* [Task goal]:
Write the records out once more. Leave each line exactly as given.

▼

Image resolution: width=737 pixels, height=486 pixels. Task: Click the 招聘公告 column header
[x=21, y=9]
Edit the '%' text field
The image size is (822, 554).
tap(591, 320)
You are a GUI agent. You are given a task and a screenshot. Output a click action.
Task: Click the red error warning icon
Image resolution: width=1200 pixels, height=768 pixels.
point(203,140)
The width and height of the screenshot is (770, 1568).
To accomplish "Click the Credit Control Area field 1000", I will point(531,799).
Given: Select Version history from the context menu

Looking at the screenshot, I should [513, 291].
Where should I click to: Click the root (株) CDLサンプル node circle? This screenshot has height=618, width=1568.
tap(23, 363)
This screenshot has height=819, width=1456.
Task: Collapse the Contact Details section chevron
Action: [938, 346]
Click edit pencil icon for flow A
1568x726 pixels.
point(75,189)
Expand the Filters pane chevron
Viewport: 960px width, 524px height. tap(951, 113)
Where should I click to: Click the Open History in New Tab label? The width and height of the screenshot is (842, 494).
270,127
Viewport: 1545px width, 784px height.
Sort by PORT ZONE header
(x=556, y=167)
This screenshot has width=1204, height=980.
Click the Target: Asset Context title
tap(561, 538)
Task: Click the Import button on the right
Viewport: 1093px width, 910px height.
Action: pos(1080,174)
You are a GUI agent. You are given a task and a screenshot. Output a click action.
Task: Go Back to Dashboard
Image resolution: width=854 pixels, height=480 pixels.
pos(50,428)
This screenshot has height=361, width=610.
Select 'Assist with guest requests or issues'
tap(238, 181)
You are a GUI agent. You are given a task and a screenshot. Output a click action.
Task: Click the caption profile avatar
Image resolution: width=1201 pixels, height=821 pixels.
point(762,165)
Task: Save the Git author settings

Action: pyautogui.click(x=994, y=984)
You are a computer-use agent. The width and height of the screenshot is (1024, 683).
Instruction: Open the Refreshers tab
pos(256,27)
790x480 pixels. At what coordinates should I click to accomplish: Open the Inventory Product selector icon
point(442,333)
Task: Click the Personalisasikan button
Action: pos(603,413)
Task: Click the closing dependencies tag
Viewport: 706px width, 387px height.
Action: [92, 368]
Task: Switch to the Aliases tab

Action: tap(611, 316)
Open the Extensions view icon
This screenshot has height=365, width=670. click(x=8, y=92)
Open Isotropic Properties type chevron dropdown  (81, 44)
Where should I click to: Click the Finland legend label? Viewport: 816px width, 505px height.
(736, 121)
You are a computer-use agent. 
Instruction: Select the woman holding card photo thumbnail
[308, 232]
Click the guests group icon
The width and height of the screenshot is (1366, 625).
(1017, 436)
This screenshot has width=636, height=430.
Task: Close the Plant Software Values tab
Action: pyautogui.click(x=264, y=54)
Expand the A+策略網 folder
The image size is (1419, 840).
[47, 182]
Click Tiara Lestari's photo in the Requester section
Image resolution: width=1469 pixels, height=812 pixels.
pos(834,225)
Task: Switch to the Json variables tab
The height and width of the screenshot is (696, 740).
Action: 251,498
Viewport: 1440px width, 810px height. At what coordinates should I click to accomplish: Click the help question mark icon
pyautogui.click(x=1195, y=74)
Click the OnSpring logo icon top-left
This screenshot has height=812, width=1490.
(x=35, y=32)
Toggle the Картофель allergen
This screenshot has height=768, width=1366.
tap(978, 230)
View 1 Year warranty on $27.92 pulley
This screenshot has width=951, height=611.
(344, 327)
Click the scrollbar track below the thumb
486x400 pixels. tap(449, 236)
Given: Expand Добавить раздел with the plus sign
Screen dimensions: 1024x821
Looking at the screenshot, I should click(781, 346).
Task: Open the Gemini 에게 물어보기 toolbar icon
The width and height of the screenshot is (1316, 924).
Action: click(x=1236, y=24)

▲

* [Solution]:
Image resolution: width=737 pixels, height=486 pixels. Task: Click the 招聘公告 column header
[x=21, y=9]
Edit the '%' text field
The image size is (822, 554).
tap(591, 320)
You are a GUI agent. You are given a task and a screenshot. Output a click action.
Task: Click the red error warning icon
Image resolution: width=1200 pixels, height=768 pixels.
point(203,140)
The width and height of the screenshot is (770, 1568).
To accomplish "Click the Credit Control Area field 1000", I will point(531,799).
Given: Select Version history from the context menu

Looking at the screenshot, I should [513, 291].
Where should I click to: Click the root (株) CDLサンプル node circle? This screenshot has height=618, width=1568.
tap(23, 363)
This screenshot has height=819, width=1456.
Task: Collapse the Contact Details section chevron
Action: [938, 346]
Click edit pencil icon for flow A
1568x726 pixels.
point(75,189)
Expand the Filters pane chevron
Viewport: 960px width, 524px height. tap(951, 113)
Where should I click to: Click the Open History in New Tab label? The width and height of the screenshot is (842, 494).
270,127
Viewport: 1545px width, 784px height.
Sort by PORT ZONE header
(x=556, y=167)
This screenshot has width=1204, height=980.
Click the Target: Asset Context title
tap(561, 538)
Task: Click the Import button on the right
Viewport: 1093px width, 910px height.
Action: pos(1080,174)
You are a GUI agent. You are given a task and a screenshot. Output a click action.
Task: Go Back to Dashboard
Image resolution: width=854 pixels, height=480 pixels.
pos(50,428)
This screenshot has height=361, width=610.
Select 'Assist with guest requests or issues'
tap(238, 181)
You are a GUI agent. You are given a task and a screenshot. Output a click action.
Task: Click the caption profile avatar
Image resolution: width=1201 pixels, height=821 pixels.
point(762,165)
Task: Save the Git author settings

Action: pyautogui.click(x=994, y=984)
You are a computer-use agent. The width and height of the screenshot is (1024, 683).
Instruction: Open the Refreshers tab
pos(256,27)
790x480 pixels. At what coordinates should I click to accomplish: Open the Inventory Product selector icon
point(442,333)
Task: Click the Personalisasikan button
Action: pos(603,413)
Task: Click the closing dependencies tag
Viewport: 706px width, 387px height.
Action: [92, 368]
Task: Switch to the Aliases tab

Action: tap(611, 316)
Open the Extensions view icon
This screenshot has height=365, width=670. click(x=8, y=92)
Open Isotropic Properties type chevron dropdown  (81, 44)
Where should I click to: Click the Finland legend label? Viewport: 816px width, 505px height.
(736, 121)
You are a computer-use agent. 
Instruction: Select the woman holding card photo thumbnail
[308, 232]
Click the guests group icon
The width and height of the screenshot is (1366, 625).
(1017, 436)
This screenshot has width=636, height=430.
Task: Close the Plant Software Values tab
Action: pyautogui.click(x=264, y=54)
Expand the A+策略網 folder
The image size is (1419, 840).
[47, 182]
Click Tiara Lestari's photo in the Requester section
Image resolution: width=1469 pixels, height=812 pixels.
pos(834,225)
Task: Switch to the Json variables tab
The height and width of the screenshot is (696, 740).
Action: 251,498
Viewport: 1440px width, 810px height. At what coordinates should I click to accomplish: Click the help question mark icon
pyautogui.click(x=1195, y=74)
Click the OnSpring logo icon top-left
This screenshot has height=812, width=1490.
(x=35, y=32)
Toggle the Картофель allergen
This screenshot has height=768, width=1366.
tap(978, 230)
View 1 Year warranty on $27.92 pulley
This screenshot has width=951, height=611.
(344, 327)
Click the scrollbar track below the thumb
486x400 pixels. tap(449, 236)
Given: Expand Добавить раздел with the plus sign
Screen dimensions: 1024x821
Looking at the screenshot, I should click(781, 346).
Task: Open the Gemini 에게 물어보기 toolbar icon
The width and height of the screenshot is (1316, 924).
Action: click(x=1236, y=24)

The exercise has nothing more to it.